**Goal**: Please rewrite the data below with every "Screen dimensions" replaced by "Screen size", leaving everything else unchanged.

**Records supplied**:

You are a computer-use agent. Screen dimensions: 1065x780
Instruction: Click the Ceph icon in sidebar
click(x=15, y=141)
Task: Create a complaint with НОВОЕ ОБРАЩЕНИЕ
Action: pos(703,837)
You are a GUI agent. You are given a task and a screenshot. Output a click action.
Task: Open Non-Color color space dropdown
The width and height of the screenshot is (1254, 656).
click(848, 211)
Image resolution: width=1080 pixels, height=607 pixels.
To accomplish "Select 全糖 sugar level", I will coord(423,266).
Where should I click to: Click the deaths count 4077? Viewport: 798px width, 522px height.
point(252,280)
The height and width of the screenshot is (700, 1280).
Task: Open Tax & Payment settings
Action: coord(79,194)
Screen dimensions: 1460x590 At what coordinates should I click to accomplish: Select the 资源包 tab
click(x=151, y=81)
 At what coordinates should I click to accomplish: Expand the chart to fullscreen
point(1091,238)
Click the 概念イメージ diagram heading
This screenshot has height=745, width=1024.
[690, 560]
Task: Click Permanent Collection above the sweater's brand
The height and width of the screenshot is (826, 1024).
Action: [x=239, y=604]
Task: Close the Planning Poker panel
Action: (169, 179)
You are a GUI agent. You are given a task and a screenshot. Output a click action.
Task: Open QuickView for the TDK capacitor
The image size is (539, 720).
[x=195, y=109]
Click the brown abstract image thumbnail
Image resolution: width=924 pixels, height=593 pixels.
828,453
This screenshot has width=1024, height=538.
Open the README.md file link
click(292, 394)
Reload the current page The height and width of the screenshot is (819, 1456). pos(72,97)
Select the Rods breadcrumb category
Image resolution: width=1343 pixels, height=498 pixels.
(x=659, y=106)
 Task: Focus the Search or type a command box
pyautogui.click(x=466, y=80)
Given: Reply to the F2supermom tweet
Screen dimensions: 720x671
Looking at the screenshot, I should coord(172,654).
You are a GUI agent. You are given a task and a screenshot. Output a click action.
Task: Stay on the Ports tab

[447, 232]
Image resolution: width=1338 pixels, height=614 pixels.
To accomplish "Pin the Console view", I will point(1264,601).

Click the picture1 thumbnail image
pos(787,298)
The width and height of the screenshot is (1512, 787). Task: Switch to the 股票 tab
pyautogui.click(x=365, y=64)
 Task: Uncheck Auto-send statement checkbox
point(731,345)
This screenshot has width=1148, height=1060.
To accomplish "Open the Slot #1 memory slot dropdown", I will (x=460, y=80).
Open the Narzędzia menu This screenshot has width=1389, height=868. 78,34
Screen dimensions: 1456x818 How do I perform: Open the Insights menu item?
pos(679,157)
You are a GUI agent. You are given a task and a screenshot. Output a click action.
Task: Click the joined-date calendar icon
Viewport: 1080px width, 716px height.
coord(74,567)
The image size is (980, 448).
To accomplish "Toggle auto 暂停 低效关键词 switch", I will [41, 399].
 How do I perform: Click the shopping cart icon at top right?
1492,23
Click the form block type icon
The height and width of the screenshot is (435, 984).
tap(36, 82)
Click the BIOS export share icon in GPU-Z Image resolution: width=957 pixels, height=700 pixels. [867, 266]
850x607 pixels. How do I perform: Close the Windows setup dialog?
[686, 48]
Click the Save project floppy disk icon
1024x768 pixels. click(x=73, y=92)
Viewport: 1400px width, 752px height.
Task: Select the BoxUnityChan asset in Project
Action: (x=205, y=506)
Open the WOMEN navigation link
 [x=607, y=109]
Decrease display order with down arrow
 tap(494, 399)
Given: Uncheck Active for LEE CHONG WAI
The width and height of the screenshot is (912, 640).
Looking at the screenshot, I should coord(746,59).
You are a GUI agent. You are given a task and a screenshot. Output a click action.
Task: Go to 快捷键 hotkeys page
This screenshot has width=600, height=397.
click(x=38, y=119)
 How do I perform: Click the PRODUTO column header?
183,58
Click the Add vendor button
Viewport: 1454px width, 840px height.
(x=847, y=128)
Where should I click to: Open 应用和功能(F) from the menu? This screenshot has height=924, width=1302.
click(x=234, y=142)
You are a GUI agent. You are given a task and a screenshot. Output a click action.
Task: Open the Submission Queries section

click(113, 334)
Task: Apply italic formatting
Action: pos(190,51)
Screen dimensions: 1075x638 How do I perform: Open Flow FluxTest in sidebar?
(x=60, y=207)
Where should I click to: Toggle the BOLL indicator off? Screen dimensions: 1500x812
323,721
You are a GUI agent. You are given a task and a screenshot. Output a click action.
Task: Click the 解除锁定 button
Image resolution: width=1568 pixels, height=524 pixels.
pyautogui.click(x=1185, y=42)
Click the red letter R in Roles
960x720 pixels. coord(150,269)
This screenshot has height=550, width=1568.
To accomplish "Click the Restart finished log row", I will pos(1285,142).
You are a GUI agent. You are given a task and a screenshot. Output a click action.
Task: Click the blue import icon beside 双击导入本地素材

**Final answer**:
You are a computer-use agent. Screen size: 1065x780
Instruction: Click the Ceph icon in sidebar
click(x=15, y=141)
Task: Create a complaint with НОВОЕ ОБРАЩЕНИЕ
Action: pos(703,837)
You are a GUI agent. You are given a task and a screenshot. Output a click action.
Task: Open Non-Color color space dropdown
The width and height of the screenshot is (1254, 656).
click(848, 211)
Image resolution: width=1080 pixels, height=607 pixels.
To accomplish "Select 全糖 sugar level", I will coord(423,266).
Where should I click to: Click the deaths count 4077? Viewport: 798px width, 522px height.
point(252,280)
The height and width of the screenshot is (700, 1280).
Task: Open Tax & Payment settings
Action: coord(79,194)
Screen size: 1460x590 At what coordinates should I click to accomplish: Select the 资源包 tab
click(x=151, y=81)
 At what coordinates should I click to accomplish: Expand the chart to fullscreen
point(1091,238)
Click the 概念イメージ diagram heading
This screenshot has height=745, width=1024.
[690, 560]
Task: Click Permanent Collection above the sweater's brand
The height and width of the screenshot is (826, 1024).
Action: [x=239, y=604]
Task: Close the Planning Poker panel
Action: (169, 179)
You are a GUI agent. You are given a task and a screenshot. Output a click action.
Task: Open QuickView for the TDK capacitor
The image size is (539, 720).
[x=195, y=109]
Click the brown abstract image thumbnail
Image resolution: width=924 pixels, height=593 pixels.
828,453
This screenshot has width=1024, height=538.
Open the README.md file link
click(292, 394)
Reload the current page The height and width of the screenshot is (819, 1456). pos(72,97)
Select the Rods breadcrumb category
Image resolution: width=1343 pixels, height=498 pixels.
(x=659, y=106)
 Task: Focus the Search or type a command box
pyautogui.click(x=466, y=80)
Given: Reply to the F2supermom tweet
Screen size: 720x671
Looking at the screenshot, I should coord(172,654).
You are a GUI agent. You are given a task and a screenshot. Output a click action.
Task: Stay on the Ports tab

[447, 232]
Image resolution: width=1338 pixels, height=614 pixels.
To accomplish "Pin the Console view", I will point(1264,601).

Click the picture1 thumbnail image
pos(787,298)
The width and height of the screenshot is (1512, 787). Task: Switch to the 股票 tab
pyautogui.click(x=365, y=64)
 Task: Uncheck Auto-send statement checkbox
point(731,345)
This screenshot has width=1148, height=1060.
To accomplish "Open the Slot #1 memory slot dropdown", I will (x=460, y=80).
Open the Narzędzia menu This screenshot has width=1389, height=868. 78,34
Screen size: 1456x818 How do I perform: Open the Insights menu item?
pos(679,157)
You are a GUI agent. You are given a task and a screenshot. Output a click action.
Task: Click the joined-date calendar icon
Viewport: 1080px width, 716px height.
coord(74,567)
The image size is (980, 448).
To accomplish "Toggle auto 暂停 低效关键词 switch", I will [41, 399].
 How do I perform: Click the shopping cart icon at top right?
1492,23
Click the form block type icon
The height and width of the screenshot is (435, 984).
tap(36, 82)
Click the BIOS export share icon in GPU-Z Image resolution: width=957 pixels, height=700 pixels. [867, 266]
850x607 pixels. How do I perform: Close the Windows setup dialog?
[686, 48]
Click the Save project floppy disk icon
1024x768 pixels. click(x=73, y=92)
Viewport: 1400px width, 752px height.
Task: Select the BoxUnityChan asset in Project
Action: (x=205, y=506)
Open the WOMEN navigation link
 [x=607, y=109]
Decrease display order with down arrow
 tap(494, 399)
Given: Uncheck Active for LEE CHONG WAI
The width and height of the screenshot is (912, 640).
Looking at the screenshot, I should coord(746,59).
You are a GUI agent. You are given a task and a screenshot. Output a click action.
Task: Go to 快捷键 hotkeys page
This screenshot has width=600, height=397.
click(x=38, y=119)
 How do I perform: Click the PRODUTO column header?
183,58
Click the Add vendor button
Viewport: 1454px width, 840px height.
(x=847, y=128)
Where should I click to: Open 应用和功能(F) from the menu? This screenshot has height=924, width=1302.
click(x=234, y=142)
You are a GUI agent. You are given a task and a screenshot. Output a click action.
Task: Open the Submission Queries section

click(113, 334)
Task: Apply italic formatting
Action: pos(190,51)
Screen size: 1075x638 How do I perform: Open Flow FluxTest in sidebar?
(x=60, y=207)
Where should I click to: Toggle the BOLL indicator off? Screen size: 1500x812
323,721
You are a GUI agent. You are given a task and a screenshot. Output a click action.
Task: Click the 解除锁定 button
Image resolution: width=1568 pixels, height=524 pixels.
pyautogui.click(x=1185, y=42)
Click the red letter R in Roles
960x720 pixels. coord(150,269)
This screenshot has height=550, width=1568.
To accomplish "Click the Restart finished log row", I will pos(1285,142).
You are a GUI agent. You are given a task and a screenshot. Output a click action.
Task: Click the blue import icon beside 双击导入本地素材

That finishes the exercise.